İran'ın doğrudan tehditleri, herhangi bir anlaşmadan ziyade İsrail ve Amerika'nın öldürülmesiyle gerçekten ilgilendiğini ve teröristleri silahlandırırken sadece yönetime oyun oynadığını göstermesi nedeniyle bu politika perişan durumda. Perşembe günü Yemen'den atılan füzeler, İran'ın tüm vekil güçlerini İsrail ve ABD'ye karşı serbest bırakmaya hazır olduğuna dair doğrudan bir mesajıydı. Açıkçası Biden'ın sessiz dili, yönetimde hâlâ İran'ı konuşarak önleyebileceklerine inananların olduğu anlamına geliyor.

Konuşmanın bir başka tuhaf unsuru da Amerikalı ölümler ve rehinelerin kısa bir şekilde ele alınmasıydı. Genel olarak bir ABD başkanının bu rehinelerin koşulsuz iadesini talep etmesi beklenir. Başkan, muhtemelen ya arka kanallardan devam eden müzakereler olduğu için ya da İranlı teröristlerin yetmişli yıllarda yaptığı gibi Hamas'ın üstünlüğe sahip olmasına izin vermemenin arkasında bir strateji olduğu için böyle bir darbe indirmedi.

Daha fazla FOX HABER GÖRÜŞÜ İÇİN BURAYA TIKLAYIN

Burası Amerika, dolayısıyla ülkenin %90'ının artık herhangi bir şeyi desteklemesini sağlayamazsınız. Ancak Vietnam, Irak ve Afganistan'dan sonra bile ülke, Rusya ve İran'ın başını çektiği kötülük eksenine karşı hâlâ Amerika'nın liderliğine inanıyor. Ancak geçmiş savaşlardan farklı olarak, İsrail ve Ukrayna vatandaşları kendi kaderlerini tayin etme konusunda şiddetli bir ruhu paylaşıyor ve anavatanları için her şeye rağmen savaşmaya hazırlar.

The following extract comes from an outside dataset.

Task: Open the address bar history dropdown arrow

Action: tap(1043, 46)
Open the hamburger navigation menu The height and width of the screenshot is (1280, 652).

Biden, 1973'te genç milletvekiline İsrail'in hayatta kalması konusunda endişelenmemesini, çünkü "Gidecek başka yerimiz yok" dediğinde Golda Meir'le yaşadığı deneyimden kesinlikle etkilenmişti.

Bu, bugün hem İsrailliler hem de Ukraynalılar için de geçerli ve bu çatışmaları, Amerika'nın kültürleri ve kurumları yeniden oluşturmaya çalıştığı çatışmalardan ayıran şey bu olabilir. Bunlar büyük ölçüde başarısız oldu.

Bu iki durumda, her iki ülkenin vatandaşları kendilerini yıkıma karşı korumak ve savunmak için şiddetli bir mücadele veriyor ve bu da onları değerlerimizi savunmak, çek defterimizi açmak için bizim için daha iyi bahisler haline getiriyor. ve kötülüğe iki darbe vurun.

Elbette, Orta Doğu'da iki devletli çözüme ve bölgede uzun vadeli barışa nasıl ulaşacağımız konusunda daha büyük sorular var, ancak biz, anlaşmayı genişletecek tarihi bir ittifakın eşiğindeydik. Abraham Anlaşmaları bu sonuca yol açmış olabilir. Artık bunların hepsi masada…

Duygu Dökümü

Wardruna - Raido | Einar'ın Terkedişi

5 dakikalık bir kliple ne anlatılabilir? Eğer Türkiye'deki pop kliplerine bakarsak çıplaklığın ve sahte zenginliğin para kazandırma...

Eleştiri Köşesi

Amerika'daki yoksul çocukların sayısı iki katına çıktı...

Çocukluk çağındaki yoksulluk rakamları iki katına çıktı. Şu anda 9 milyon yoksul çocuk var ve ekonomik sorunlar, başarısız eğitim...

Bu makale gönderisinde, Kaybolmuşlar yazarı PrincepsTenebris ; israil ve ukrayna, başkan biden, amerika, ukrayna, iran, biden, destekle ve savaş kavramlarını ele aldı, eleştiri köşesi odaklı daha fazla gündem makale içeriği için aşağıda önerilen diğer alakalı gönderilere de göz atın.